PSICOLOGíA › IGLESIA Y PERVERSIóN

El sacrificio fingido

 Por Sergio Zabalza *

Un reciente informe de la Comisión sobre los Derechos del Niño de las Naciones Unidas exigió al Vaticano que denuncie a los sacerdotes implicados en actos de pedofilia. En su declaración, la Comisión critica al Vaticano por no haber reconocido nunca “la amplitud de los crímenes” contra niños y lo acusa de adoptar “políticas y prácticas que llevaron a la continuación de los abusos y a la impunidad de los responsables”. Vale interrogar qué oscuros mecanismos subjetivos se ponen en juego para que una estructura eclesiástica estimule, encubra o consienta delitos de tanta gravedad.

El psicoanálisis aborda la religión desde distintos ángulos. Según Freud (El yo y el ello), “se tendería a identificar las religiones oficiales con una neurosis obsesiva atemperada por su universalidad”. Esto es: un síntoma generalizado al servicio de calmar la angustia ante la inconsistencia existencial, por medio de un complejo sistema de sanciones y expiaciones cuyo horizonte final es la salvación junto al Padre eterno. Ocurre que esta solución neurótica requiere de una instancia imaginaria que, conforme juzga y sanciona, estimula los aspectos sadomasoquistas del ser hablante.

En la orilla opuesta, la experiencia de los místicos cristianos, que Lacan aborda en su seminario “Aún”, deja ver las trazas de un encuentro amoroso, más bien que el frío cálculo de una salvación garantizada.
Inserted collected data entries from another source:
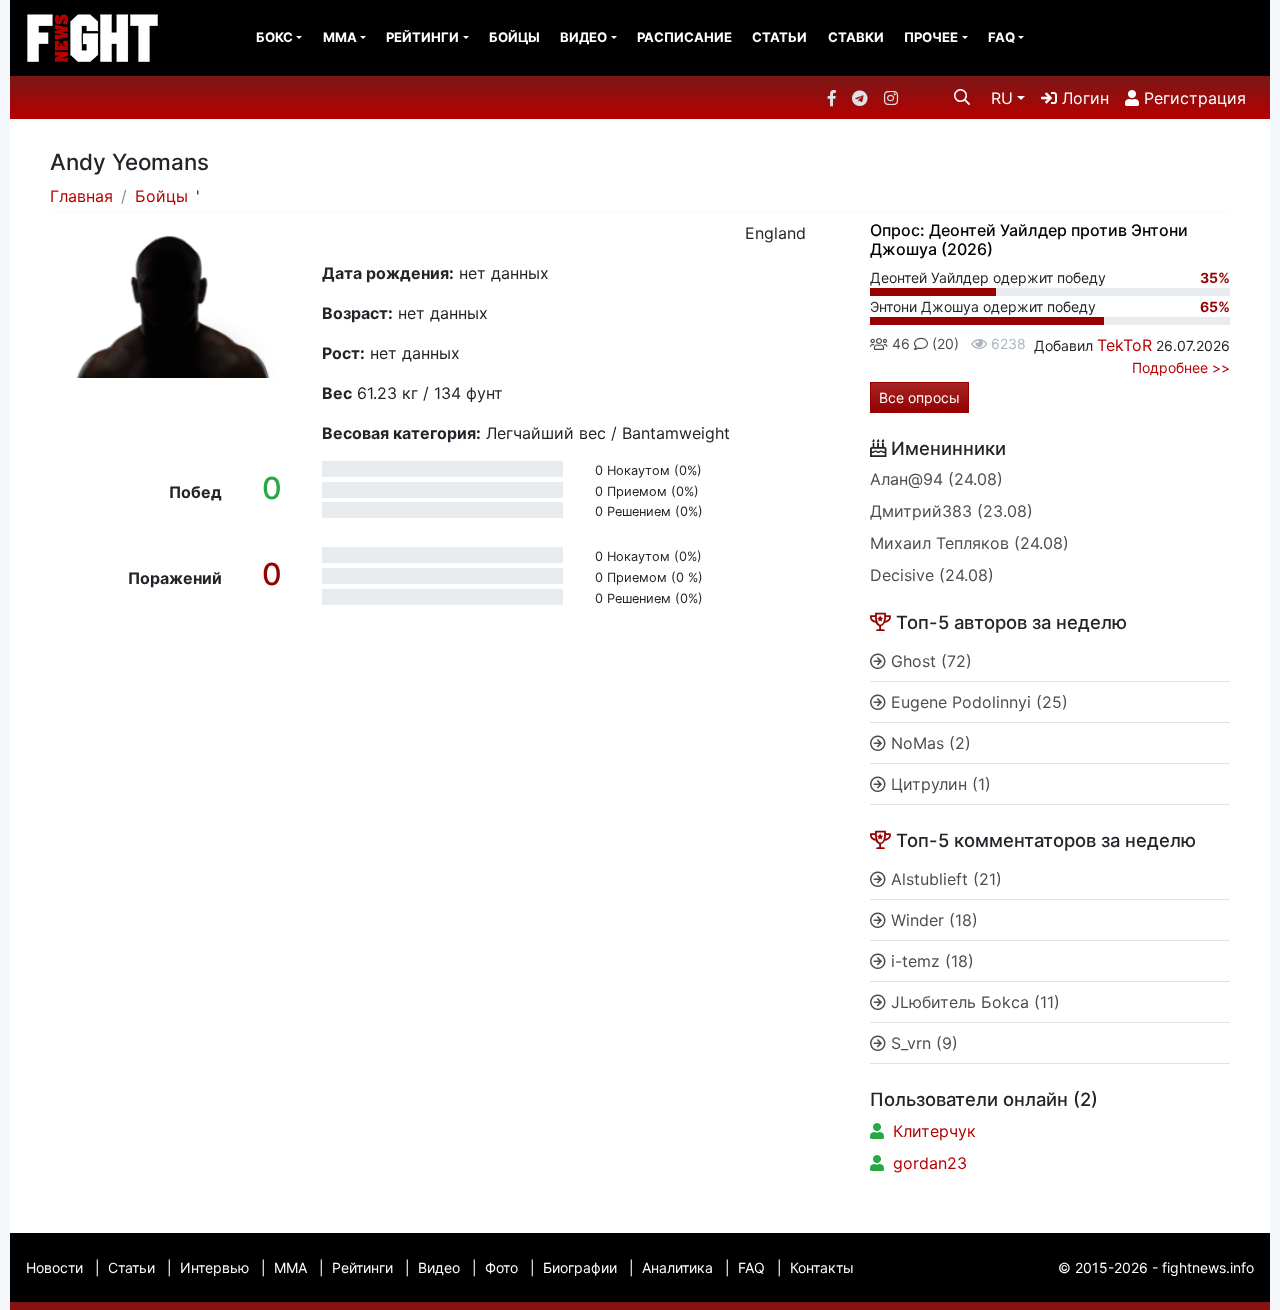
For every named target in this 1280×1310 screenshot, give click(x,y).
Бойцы (514, 37)
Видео (583, 37)
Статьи (779, 37)
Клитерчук (934, 1131)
Un poema de San Juan de la Cruz dice: “Entréme donde no supe/ y quedéme no sabiendo/ toda ciencia trascendiendo./ Yo no supe donde entraba,/ pero, cuando allí me vi,/ sin saber donde me estaba,/ grandes cosas entendí;/ no diré lo que sentí,/ que me quedé no sabiendo,/ toda ciencia trascendiendo” (Llama de amor viva).

Es probable que la faz neurótica de la religión, a la que se refirió Freud, se sirva de la vocación del ser hablante por sentirse culpable con el fin de otorgar consistencia a la figura del gran Otro. Sucede que, al explotar la creencia del neurótico en un Dios gozador, también se propicia la emergencia del perverso. Quizás esto explique por qué, durante años, el catolicismo albergó tantos pedófilos al lado de gente cuya obediencia, pusilanimidad o encubrimiento –según los casos– anida en una oscura complicidad gozosa. Lo que está en juego es la versión de un Padre que, en lugar de perdonar, empuja a gozar.

En su texto El títere y el enano..., Slavoj Zizek describe el costado perverso de esta versión religiosa: lejos de ser la religión del sacrificio, el cristianismo brindaría la ilusión de acceder a nuestras tentaciones sin tener que pagar por ellas. El precio, sin embargo, es el deseo mismo, esto es: desentenderse de la responsabilidad que nos cabe por las elecciones que hacemos. La estructura fundamental en este caso no es la del goce condicional (puedes tenerlo con la condición de cumplir con ciertos y determinados requisitos), sino que es más bien la del sacrificio fingido, la de simular la renuncia al objeto de goce para así poder ocultarle al gran Otro que se lo tiene. Para este caso: sacerdotes que han formulado su voto de castidad y que, sin embargo, practican la pedofilia.

Zizek agrega que “esto es lo que nos tienta a hacer la versión perversa del cristianismo: traiciona tu deseo, transige en lo esencial, haz lo que realmente importa y te será permitido gozar de todos los insignificantes placeres con los que has estado soñando en el fondo de tu corazón. O, como podría decirse hoy: ‘Renuncia al matrimonio, hazte cura y podrás tener todos los muchachitos que desees’” (El títere y el enano: el núcleo perverso del cristianismo, Buenos Aires, Paidós, 2005).

* Psicoanalista. Equipo de Trastornos Graves Infanto-Juveniles del Hospital Alvarez.